[ASSIGNED TASK]
From the line containing "Where should I click to: Click the Send" to the last line of the listing, transcribe exactly and add nothing else; keep both ends and omit pictures.

[SOURCE RECORDS]
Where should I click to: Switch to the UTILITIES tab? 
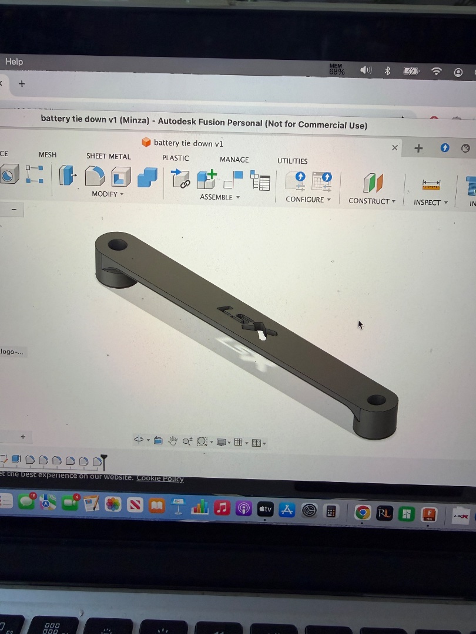(292, 161)
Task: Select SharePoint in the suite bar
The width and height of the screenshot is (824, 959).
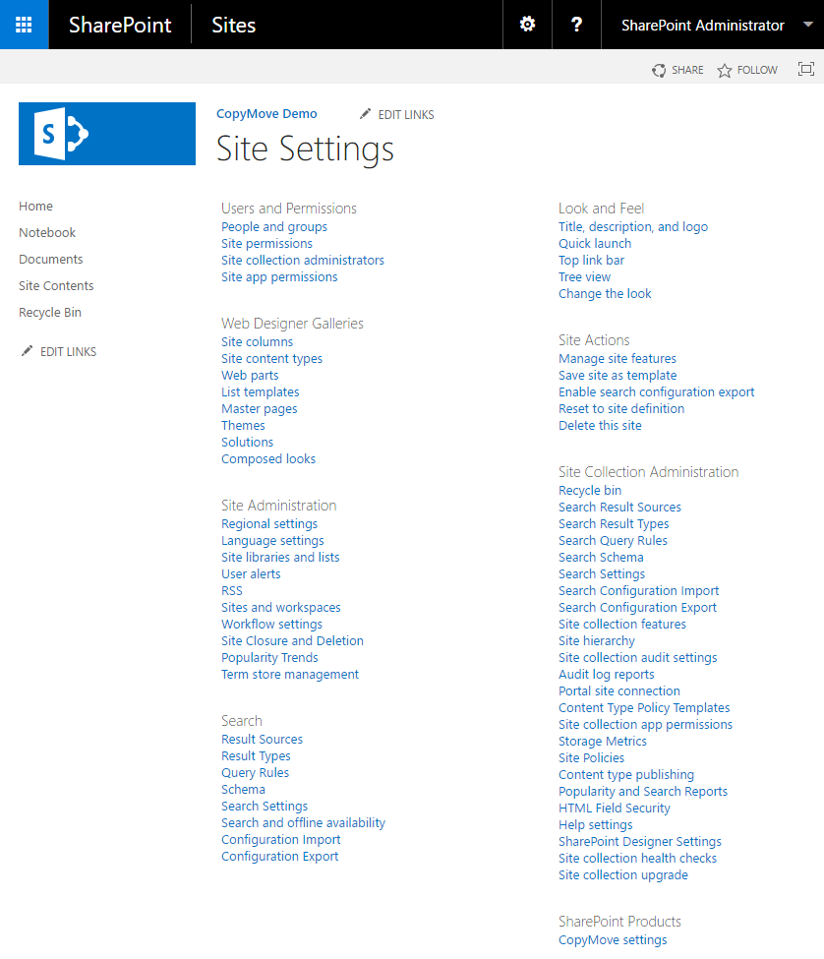Action: tap(119, 25)
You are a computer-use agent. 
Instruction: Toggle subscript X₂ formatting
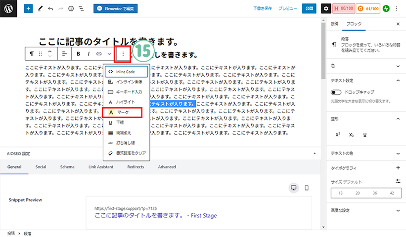pos(351,134)

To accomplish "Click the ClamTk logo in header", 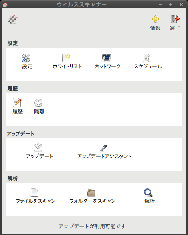I will pyautogui.click(x=13, y=19).
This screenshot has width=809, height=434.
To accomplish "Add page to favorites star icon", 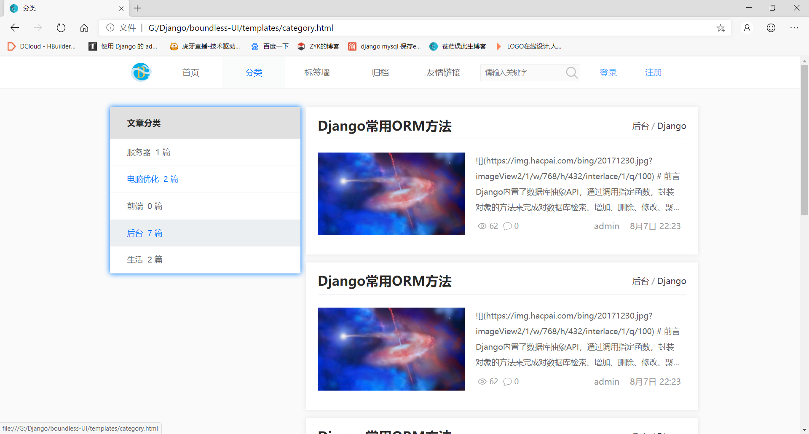I will click(x=721, y=28).
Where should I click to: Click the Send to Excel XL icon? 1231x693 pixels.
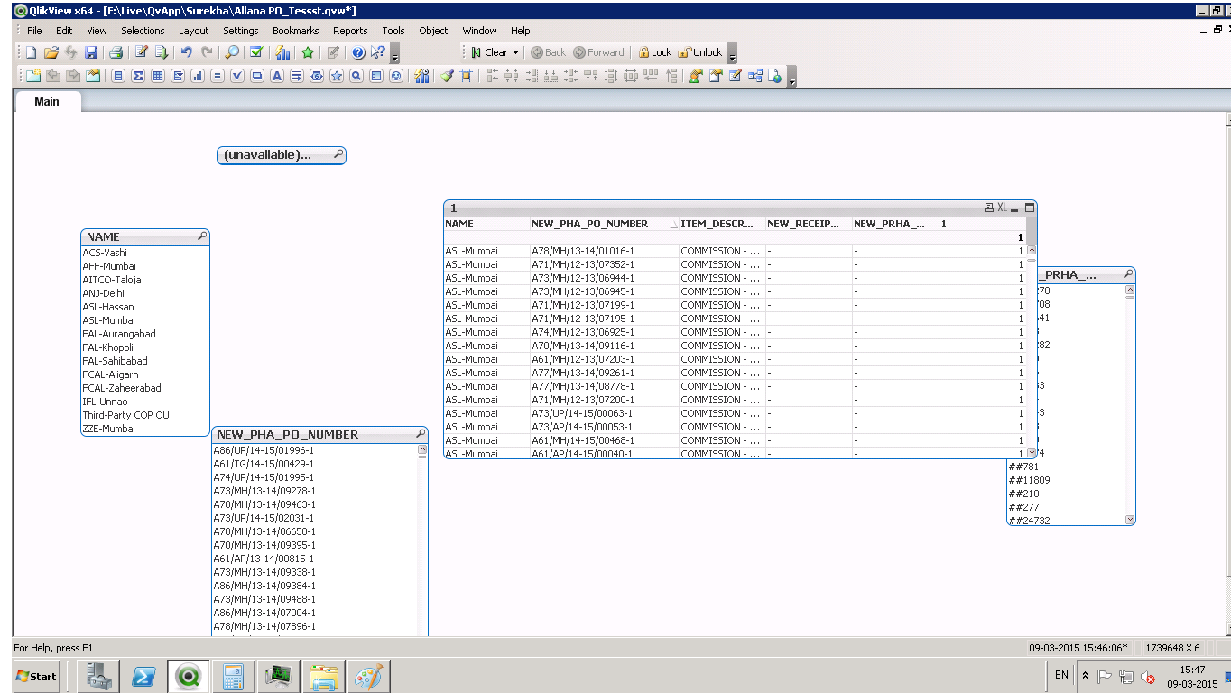coord(1002,208)
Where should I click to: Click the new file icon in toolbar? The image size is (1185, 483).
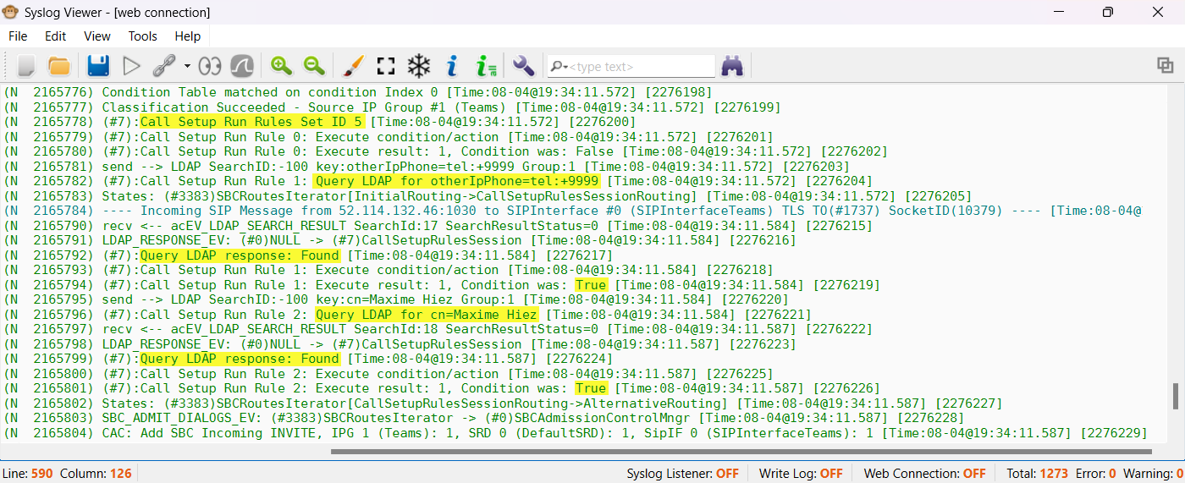[26, 66]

[YOUR SOLUTION]
Where should I click to: Click the Send to Excel XL icon? 1231x693 pixels.
coord(1002,208)
Where should I click to: Click the new file icon in toolbar? The image size is (1185, 483).
[26, 66]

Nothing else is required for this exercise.